However the flaw in this trail is the fact that this attack has never been claimed by ISIS, as it usually does.

At the same time the AKP government has launched a dragnet throughout the country, arresting over 500 people who, according to Davutoglu, have links with ISIS. However the overwhelming majority of them have links with Kurdish or extreme Left activities not Jihadist . . . Access to social networks like Twitter, Facebook and Youtube have also been, once again, blocked in Turkey to hinder calls to demonstrate though this seems to have had little effect. Thus, on 22 July nearly 800 people gathered in the Kadiköy quarter, on the Asian bank of Istanbul to attack the Suruç massacre as well as at Şişli, on the European bank. Most of these demonstrations were repressed using tear gas and water canons.

Quite independent to the peaceful demonstrations of civil society, the PKK started a cycle or reprisals with the assassination, at Ceylanpinar, on the Syrian borders, of two policemen shot down at their homes. In a communiqué claiming these murders, the PKK stated that the two men had “cooperated” with ISIS and that it was also a “punitive action” to “avenge” the Suruç victims. However, a week later, on 30 July, a KCK official questioned by the BBC Turkish service, denied any direct PKK involvement in these assassinations — probably because this action, too much like an extrajudicial execution, had been strongly criticised. According to Demhat Agit, the KCK spokesman for international questions, there are some independent PKK units. There are local forces that have organised themselves and are not affiliated to it. “We have no problem about accepting responsibility for things we have dome.
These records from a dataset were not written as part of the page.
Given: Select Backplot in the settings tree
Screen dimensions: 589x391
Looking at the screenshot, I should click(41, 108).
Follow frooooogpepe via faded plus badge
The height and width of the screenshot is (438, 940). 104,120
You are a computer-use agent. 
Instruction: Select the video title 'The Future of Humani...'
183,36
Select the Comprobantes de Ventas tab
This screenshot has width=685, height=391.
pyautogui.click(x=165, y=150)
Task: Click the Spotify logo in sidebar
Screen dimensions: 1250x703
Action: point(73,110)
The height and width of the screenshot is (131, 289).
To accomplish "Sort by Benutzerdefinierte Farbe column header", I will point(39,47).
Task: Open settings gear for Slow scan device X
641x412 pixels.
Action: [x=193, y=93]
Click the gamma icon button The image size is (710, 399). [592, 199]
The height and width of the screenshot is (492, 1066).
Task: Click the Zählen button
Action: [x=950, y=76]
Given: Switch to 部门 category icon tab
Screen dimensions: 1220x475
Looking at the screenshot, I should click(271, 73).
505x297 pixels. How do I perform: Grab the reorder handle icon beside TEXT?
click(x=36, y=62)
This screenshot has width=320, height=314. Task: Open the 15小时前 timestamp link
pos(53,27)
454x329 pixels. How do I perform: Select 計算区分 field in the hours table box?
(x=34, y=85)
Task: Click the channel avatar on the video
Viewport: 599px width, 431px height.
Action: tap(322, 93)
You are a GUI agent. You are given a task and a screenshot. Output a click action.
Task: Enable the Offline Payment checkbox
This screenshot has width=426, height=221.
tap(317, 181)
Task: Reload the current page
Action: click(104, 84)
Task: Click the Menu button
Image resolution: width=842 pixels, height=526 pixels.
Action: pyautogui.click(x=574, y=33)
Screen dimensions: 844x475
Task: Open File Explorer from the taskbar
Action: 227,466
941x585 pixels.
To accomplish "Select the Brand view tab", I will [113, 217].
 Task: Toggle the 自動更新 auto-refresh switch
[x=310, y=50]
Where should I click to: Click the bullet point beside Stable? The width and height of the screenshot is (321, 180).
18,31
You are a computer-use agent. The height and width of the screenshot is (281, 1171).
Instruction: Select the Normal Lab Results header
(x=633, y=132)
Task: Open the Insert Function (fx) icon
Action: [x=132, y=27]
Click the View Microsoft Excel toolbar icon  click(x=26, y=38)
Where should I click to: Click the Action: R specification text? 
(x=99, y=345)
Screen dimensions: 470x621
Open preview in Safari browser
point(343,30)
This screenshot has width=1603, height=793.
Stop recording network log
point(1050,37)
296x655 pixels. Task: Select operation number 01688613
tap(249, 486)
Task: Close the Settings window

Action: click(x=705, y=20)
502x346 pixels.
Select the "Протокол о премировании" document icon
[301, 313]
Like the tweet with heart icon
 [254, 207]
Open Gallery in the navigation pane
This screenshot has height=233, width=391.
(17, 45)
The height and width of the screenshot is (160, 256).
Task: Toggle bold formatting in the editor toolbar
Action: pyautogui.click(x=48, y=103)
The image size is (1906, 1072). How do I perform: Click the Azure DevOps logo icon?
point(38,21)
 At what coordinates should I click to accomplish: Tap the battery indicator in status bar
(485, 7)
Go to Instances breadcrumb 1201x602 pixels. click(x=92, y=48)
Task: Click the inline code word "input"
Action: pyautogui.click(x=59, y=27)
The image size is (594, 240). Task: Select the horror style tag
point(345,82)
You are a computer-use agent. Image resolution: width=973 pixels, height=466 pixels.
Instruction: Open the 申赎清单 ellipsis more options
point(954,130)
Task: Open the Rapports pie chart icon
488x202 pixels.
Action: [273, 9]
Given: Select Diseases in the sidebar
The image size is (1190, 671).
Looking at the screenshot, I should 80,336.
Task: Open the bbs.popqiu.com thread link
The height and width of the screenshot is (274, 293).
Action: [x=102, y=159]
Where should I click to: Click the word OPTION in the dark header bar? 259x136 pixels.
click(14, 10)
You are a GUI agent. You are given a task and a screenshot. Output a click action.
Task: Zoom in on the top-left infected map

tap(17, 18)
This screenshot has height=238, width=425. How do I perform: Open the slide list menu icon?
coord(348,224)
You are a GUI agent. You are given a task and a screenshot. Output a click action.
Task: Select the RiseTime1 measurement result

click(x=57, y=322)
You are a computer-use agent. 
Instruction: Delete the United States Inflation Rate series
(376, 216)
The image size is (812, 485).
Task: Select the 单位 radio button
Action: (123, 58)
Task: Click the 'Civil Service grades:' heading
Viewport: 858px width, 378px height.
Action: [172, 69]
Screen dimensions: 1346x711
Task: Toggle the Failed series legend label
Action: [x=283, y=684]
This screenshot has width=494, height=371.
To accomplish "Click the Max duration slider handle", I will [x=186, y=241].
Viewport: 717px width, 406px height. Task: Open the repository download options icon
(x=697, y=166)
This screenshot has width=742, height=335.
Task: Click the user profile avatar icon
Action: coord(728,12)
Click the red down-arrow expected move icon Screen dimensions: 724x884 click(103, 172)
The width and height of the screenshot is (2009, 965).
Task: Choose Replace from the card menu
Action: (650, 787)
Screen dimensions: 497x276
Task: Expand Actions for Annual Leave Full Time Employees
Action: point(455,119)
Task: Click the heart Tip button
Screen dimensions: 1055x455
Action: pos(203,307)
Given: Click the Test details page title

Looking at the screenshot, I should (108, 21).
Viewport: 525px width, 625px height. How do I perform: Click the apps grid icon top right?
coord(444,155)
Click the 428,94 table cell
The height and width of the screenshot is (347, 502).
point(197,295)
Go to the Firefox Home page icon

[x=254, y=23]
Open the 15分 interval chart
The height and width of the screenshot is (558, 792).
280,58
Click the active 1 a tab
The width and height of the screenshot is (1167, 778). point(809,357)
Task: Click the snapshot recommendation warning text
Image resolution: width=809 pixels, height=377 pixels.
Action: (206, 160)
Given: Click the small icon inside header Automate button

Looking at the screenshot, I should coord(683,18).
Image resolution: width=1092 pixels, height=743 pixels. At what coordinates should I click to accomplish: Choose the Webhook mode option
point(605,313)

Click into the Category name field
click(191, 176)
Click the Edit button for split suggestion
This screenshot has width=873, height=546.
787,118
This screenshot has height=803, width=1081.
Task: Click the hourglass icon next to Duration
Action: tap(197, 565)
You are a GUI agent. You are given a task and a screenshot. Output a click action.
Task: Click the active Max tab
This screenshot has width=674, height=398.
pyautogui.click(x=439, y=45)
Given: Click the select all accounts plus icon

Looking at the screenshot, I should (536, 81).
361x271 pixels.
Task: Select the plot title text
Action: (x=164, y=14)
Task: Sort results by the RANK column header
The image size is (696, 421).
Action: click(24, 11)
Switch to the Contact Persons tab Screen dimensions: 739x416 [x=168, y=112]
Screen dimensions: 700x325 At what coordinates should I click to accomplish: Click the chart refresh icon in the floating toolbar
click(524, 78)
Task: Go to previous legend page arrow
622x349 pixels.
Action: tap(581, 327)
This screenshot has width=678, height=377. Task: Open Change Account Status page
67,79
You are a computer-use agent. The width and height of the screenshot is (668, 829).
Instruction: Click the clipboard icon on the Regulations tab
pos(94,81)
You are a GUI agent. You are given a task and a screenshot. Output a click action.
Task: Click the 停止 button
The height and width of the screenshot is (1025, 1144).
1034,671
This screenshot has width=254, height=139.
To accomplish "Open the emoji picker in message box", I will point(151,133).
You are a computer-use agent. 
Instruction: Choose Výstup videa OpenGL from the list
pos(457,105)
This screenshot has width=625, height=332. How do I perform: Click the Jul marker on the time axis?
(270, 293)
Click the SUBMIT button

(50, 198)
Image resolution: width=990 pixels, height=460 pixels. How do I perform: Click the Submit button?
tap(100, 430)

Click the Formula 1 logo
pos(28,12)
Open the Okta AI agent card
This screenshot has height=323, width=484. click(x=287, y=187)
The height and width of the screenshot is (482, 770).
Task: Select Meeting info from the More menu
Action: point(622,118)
When something is dome by the PKK or by the HPG (People’s Defence Forces — i.e. the military wing) we can explain and carry out our self-criticism”.

During the night of 23/25 July, Turkey launched a series of air strikes at PKK positions in Iraqi Kurdistan, something it had not dome for several years past, while both Erdogan and the PKK announced that the peace process was over. .

In an interview with the Turkish paper Radikal on 28July, the co-President of the HDP talked about the escalation of violence and the future of the peace process as well as the conditions for its initiation before the degradation of the political climate, for which he held the AKP and above all Erdogan to be fully responsible.

This, questioned about the accusations made by the Prime Minster that the PKK had not kept its “promises” of withdrawing from Turkish Kurdistan, Demirtaş pointed out that Abdullah Ocalan had hoped, at the start of the discussions in 2013, that the withdrawal shouls be “rapid” to avoid “provocations”, because there was an agreement with the Turkish State that is law would be passed that the fighter be not harassed by the Army or security forces during their withdrawal from Turkey.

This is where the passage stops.